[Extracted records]
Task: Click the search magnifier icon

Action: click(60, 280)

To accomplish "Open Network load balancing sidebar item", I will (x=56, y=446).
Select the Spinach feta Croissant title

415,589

What you are asked to do → The records above are to be reproduced exactly, with nothing left out.

Problem solution →
Task: Click the search magnifier icon

Action: click(60, 280)

To accomplish "Open Network load balancing sidebar item", I will (x=56, y=446).
Select the Spinach feta Croissant title

415,589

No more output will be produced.